Антеку только того и надо. Сам он, правда, никогда не знал, пора ли отбивать косу, но делать это любил так же, как воду пить или на поле, на небо глядеть. Лучше даже отбивал, чем косил. Оселок в руке, прямо летал, казалось, Антек прутиком размахивает, а с косы искры так и сыпались на поле. У отца лицо светлело, когда Антек косу отбивал. И, точно забоявшись, отец добродушно его увещевал:
— Как бы у тебя, Антек, искра не залетела в жито. Мы и затоптать-то не успеем. А с нашего на другие поля перекинется. Огонь не разбирает, где межа, что твое, что мое.
Может, этим уменьем отбивать косу зачаровывал Антек отца. Может, отец ждал, покуда тот в полную силу войдет, чтоб тогда ему сказать, лучше он косит, чем я, или наоборот и какой из него косец выйдет.
Пока известно было, что самым лучшим косцом будет Сташек. Потому что Сташек, первый раз взявши в руки косу, сразу раскорячился, как отец. Как отец, на руки поплевал. Как отец, шаг за шагом, ровнехонько шел. И не передохнул, пока не дошел до конца полосы. А ростом был вровень с рожью.
Хотя что тут гадать, кто из нас стал бы лучшим косцом. Надо жизнь прожить, тогда и глядеть. А мы даже никогда вчетвером на жатве не сходились. Неизвестно, как бы получилось, если б один шел за другим, за ним третий и четвертый — Михал, Антек, Сташек, я — и одну и ту же рожь или пшеницу косили бы, в один и тот же день, в один и тот же час, под одним солнцем. И пусть бы тогда отец нас судил.
— И зачем я жил, — иногда сетовал он. — Четверо сыновей, думал, придет смерть, велю себя на поле вынести, а вы станете с косами на одной полосе. И я скажу: счастливая была моя жизнь. Спасибо тебе, господи.
Потому что однажды в воскресенье пополудни вернулся Сташек из деревни и, как Антек несколько лет назад, сказал, что уезжает.
— Куда ж это? — спросил отец, потому что, возможно, подумал, Сташек на гулянье едет в Бартошицы или в Пшевлоку. А может, у него уже девушка есть и он не знает, как по-другому сказать.
— В мир, — ответил Сташек.
— И ты в мир? — Отец вроде бы удивился, но все еще не хотел верить. — И где же он, этот мир?
— В Польше, — отрезал Сташек, хотя никогда раньше так отцу не отвечал. Всегда любил быть рядом с отцом, ходить с отцом, разговаривать с отцом.
— В Польше, — повторил отец, словно не очень-то представлял, где это такое. — Ой, мир этот большой, широкий. Легко заблудиться, если прежде не бывал. Как потом воротишься?
— Я никогда не ворочусь.
— Не воротишься? — Отец все еще спокойно. — Ну а что ты там делать будешь, в Польше этой?
— Буду Польшу строить. — И весь прямо ощетинился.
— Мы хлева строить собирались, — не сдавался отец. — Материал почти весь припасли.

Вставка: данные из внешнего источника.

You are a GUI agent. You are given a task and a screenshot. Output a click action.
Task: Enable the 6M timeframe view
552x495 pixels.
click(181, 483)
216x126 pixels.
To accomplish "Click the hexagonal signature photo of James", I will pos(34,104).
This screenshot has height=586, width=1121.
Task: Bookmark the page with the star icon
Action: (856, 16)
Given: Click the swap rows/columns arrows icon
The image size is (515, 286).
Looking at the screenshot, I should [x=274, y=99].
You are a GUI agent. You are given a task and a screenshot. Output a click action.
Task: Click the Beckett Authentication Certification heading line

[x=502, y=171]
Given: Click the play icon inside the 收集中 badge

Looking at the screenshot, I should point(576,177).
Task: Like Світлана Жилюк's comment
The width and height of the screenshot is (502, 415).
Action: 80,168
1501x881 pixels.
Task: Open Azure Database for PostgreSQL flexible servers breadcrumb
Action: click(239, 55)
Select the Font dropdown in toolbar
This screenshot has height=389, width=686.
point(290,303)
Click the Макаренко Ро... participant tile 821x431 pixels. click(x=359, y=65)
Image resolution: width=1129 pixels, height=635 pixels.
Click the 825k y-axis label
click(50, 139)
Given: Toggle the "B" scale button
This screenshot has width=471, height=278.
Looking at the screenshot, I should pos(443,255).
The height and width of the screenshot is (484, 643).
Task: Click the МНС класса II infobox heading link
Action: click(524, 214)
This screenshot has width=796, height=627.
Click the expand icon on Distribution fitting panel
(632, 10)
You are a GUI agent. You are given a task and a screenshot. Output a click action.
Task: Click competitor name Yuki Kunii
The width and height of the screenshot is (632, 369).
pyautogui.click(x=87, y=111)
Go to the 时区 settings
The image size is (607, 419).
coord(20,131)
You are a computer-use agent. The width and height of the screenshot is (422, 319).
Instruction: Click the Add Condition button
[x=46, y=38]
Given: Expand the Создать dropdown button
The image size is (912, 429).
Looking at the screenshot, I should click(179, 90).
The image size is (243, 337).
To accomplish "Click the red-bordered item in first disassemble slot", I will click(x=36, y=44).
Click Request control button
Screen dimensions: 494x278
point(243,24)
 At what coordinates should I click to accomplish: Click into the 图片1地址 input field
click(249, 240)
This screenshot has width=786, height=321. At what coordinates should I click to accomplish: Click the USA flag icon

И с каменщиками сговорились.
— Чего там хлева. Польша теперь важней всего. Сходите почитайте. На пожарном сарае объявление висит. И по радио говорили. Мы записались, Антек Томаляк, Бронек Дуда, я…
Не дал отец Сташеку докончить. Вскочил, подлетел к двери, встал на пороге и, раскинув руки, дрожащим голосом закричал:
— Никуда не поедешь! Не пущу! Убью, а не пущу! Пускай попаду в ад! Пускай подохну, а не пущу! За что ты меня наказал, господи?!
Сташек в рев. Мать, которая к тому времени уже слегла, тоже начала всхлипывать. А отец, совсем ошалелый, волосы встрепанные, лицо перекошенное, стоял в дверях, раскинув крестом руки, и кричал.
— Не дам! Не пущу! Ты должен был хозяиновать! Мы хотели земли прикупить! Тебе господь назначил остаться! Здесь твоя Польша! И нигде больше! Нигде!
Но руки его начали медленно сползать по дверной раме, хотя казалось, он в ярости готов был вырвать дверь из стены. Или, может, даже повалить дом и придавить им нежданную свою беду. И голос у него ослаб. И слова выговаривались все трудней. И какие-то стали беспомощные. Он уже не кричал — жаловался, горевал. Потом плюхнулся на порог, опустил седую голову на грудь и заплакал.
Слезла с кровати мать. Сунула исхудалые ноги в лапти. Подвязала передник и принялась хлопотать.